* start DATASET EXCERPTS *
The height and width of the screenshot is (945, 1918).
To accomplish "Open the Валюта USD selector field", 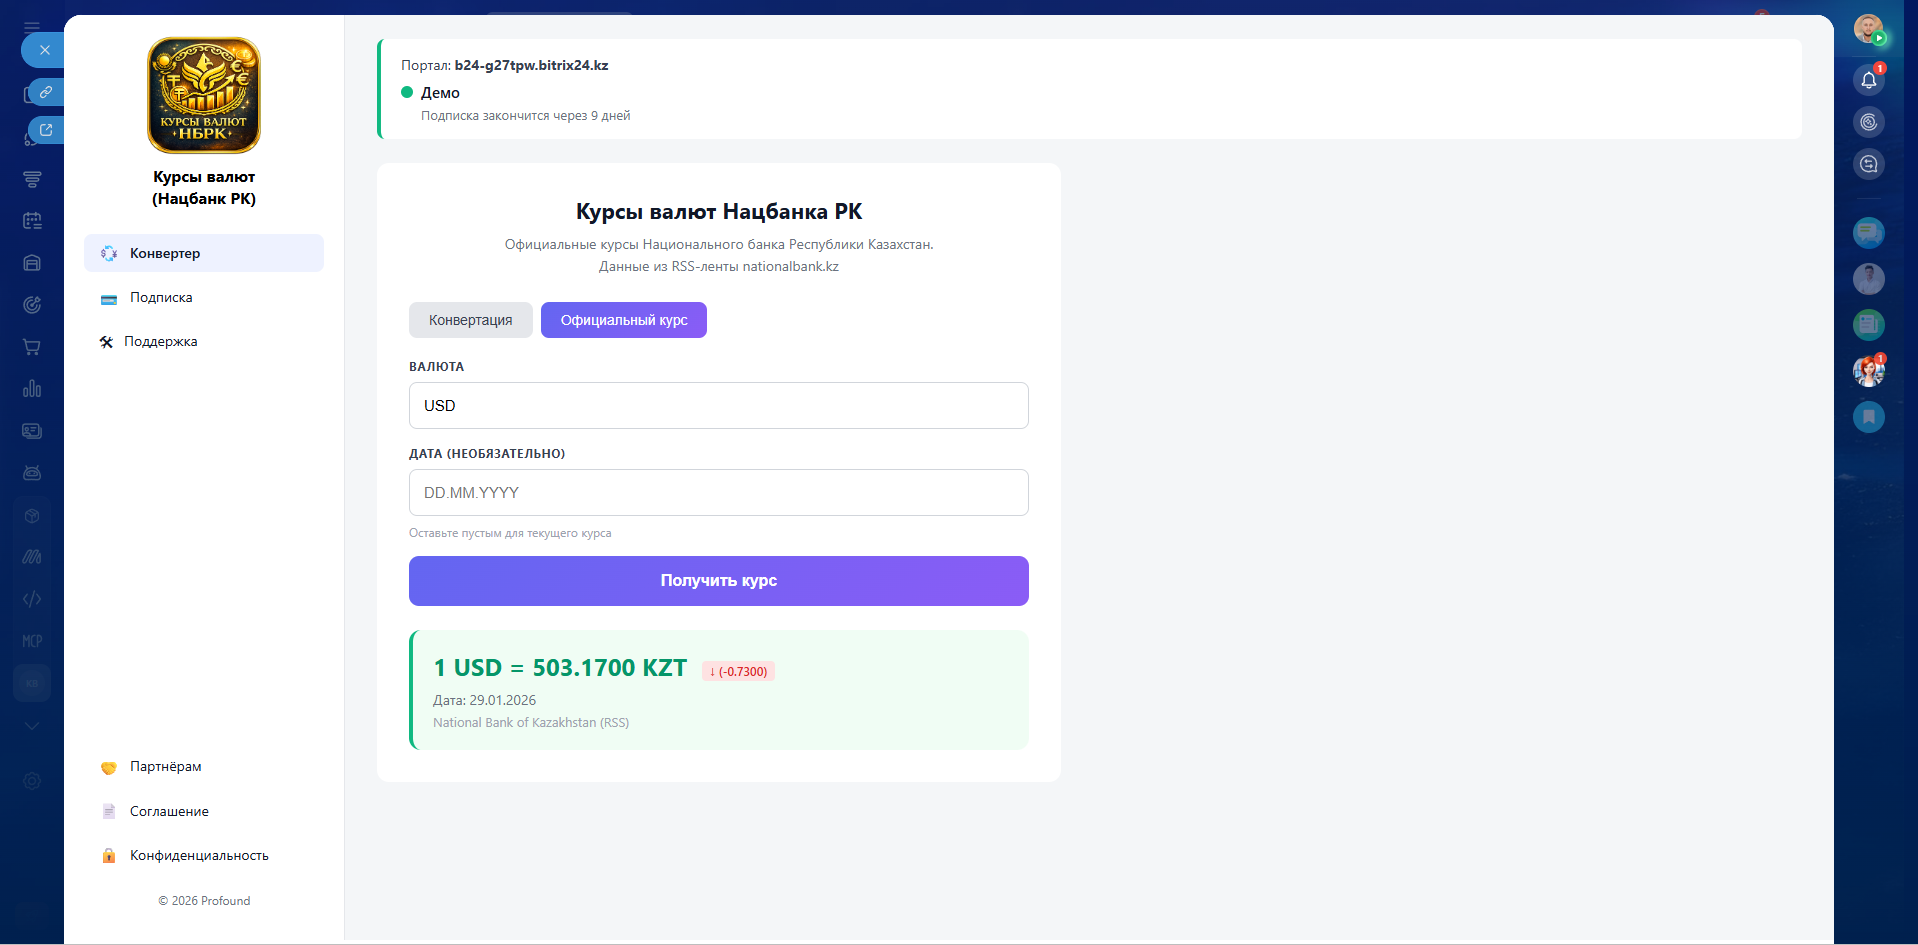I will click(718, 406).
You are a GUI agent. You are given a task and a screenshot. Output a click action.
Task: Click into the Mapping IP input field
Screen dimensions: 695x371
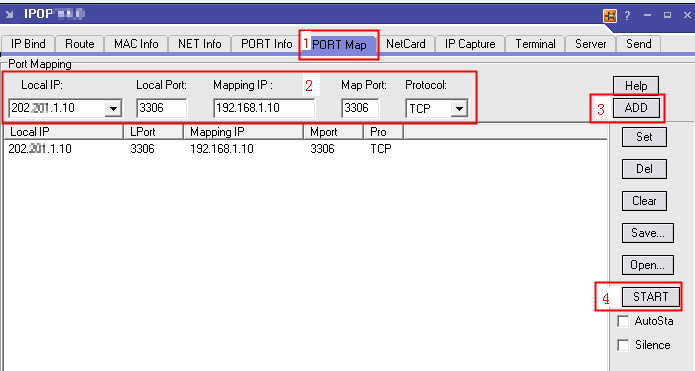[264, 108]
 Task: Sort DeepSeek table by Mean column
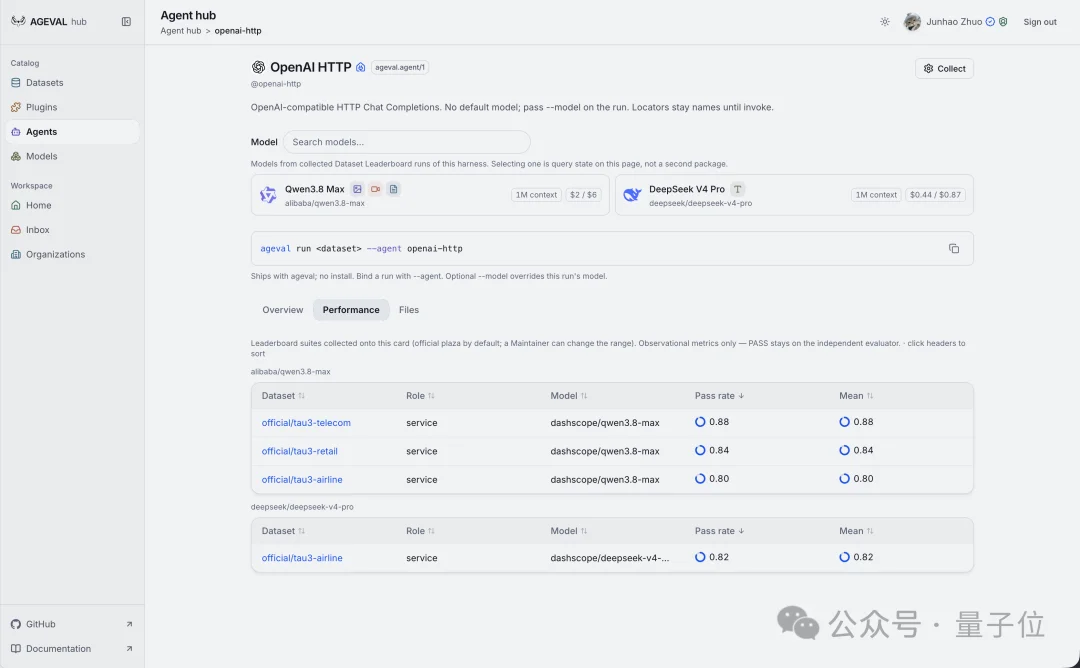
* end DATASET EXCERPTS *
* start DATASET EXCERPTS *
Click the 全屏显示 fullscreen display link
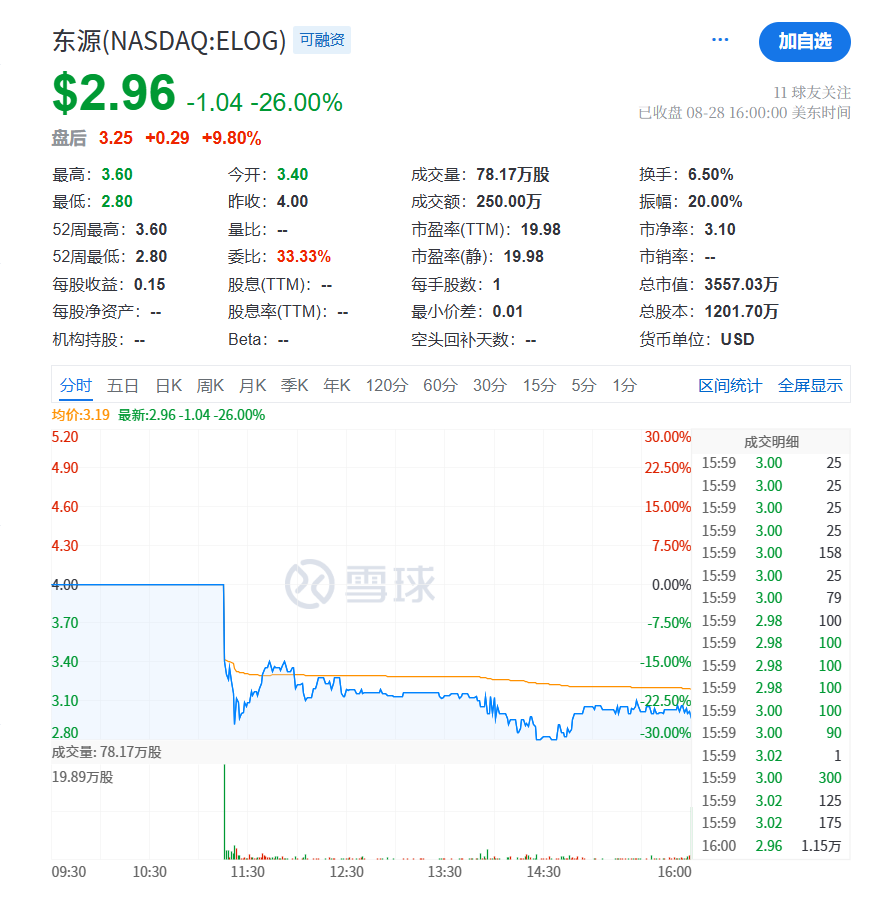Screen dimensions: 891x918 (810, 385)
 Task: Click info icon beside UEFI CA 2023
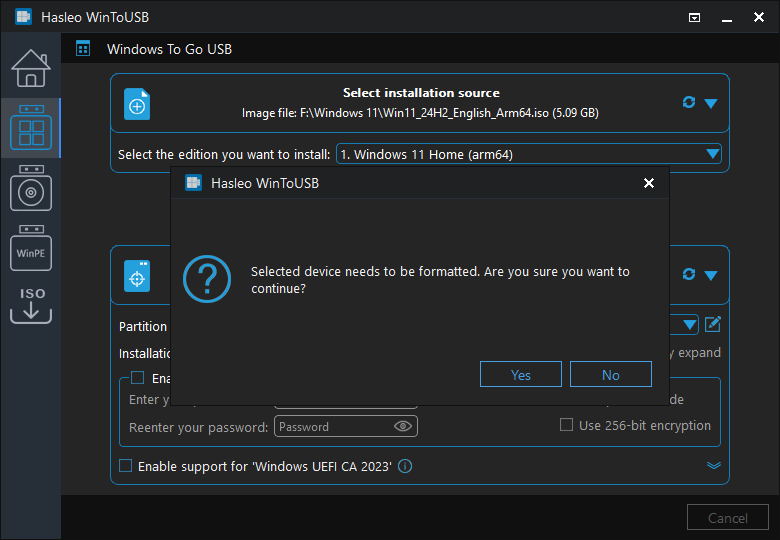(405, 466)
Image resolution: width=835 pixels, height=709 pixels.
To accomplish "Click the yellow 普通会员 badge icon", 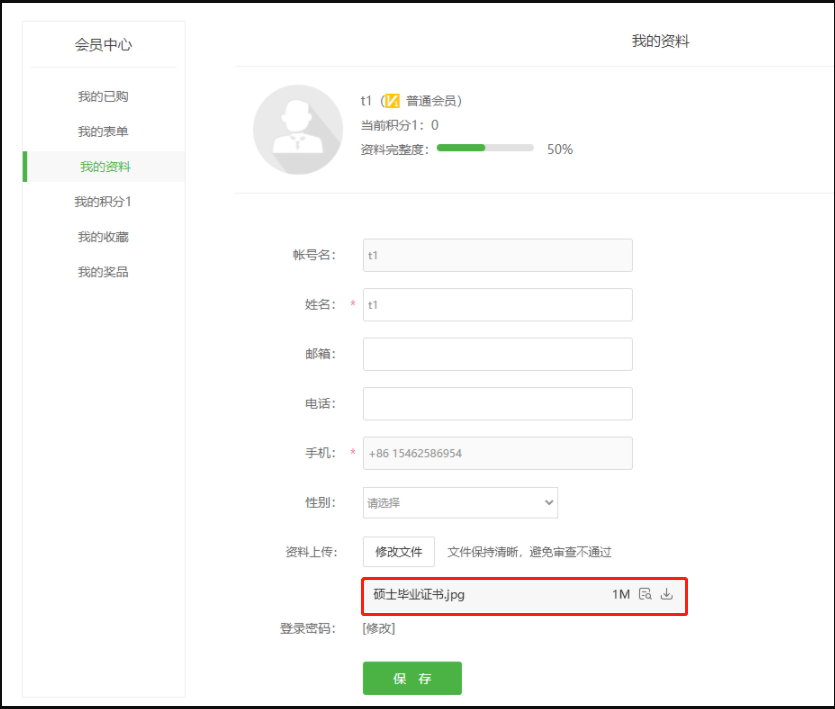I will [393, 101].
* end DATASET EXCERPTS *
Gather each line from the rows above that contains the string "width". Copy every such line unchanged.

The height and width of the screenshot is (945, 1918).
Image resolution: width=835 pixels, height=709 pixels.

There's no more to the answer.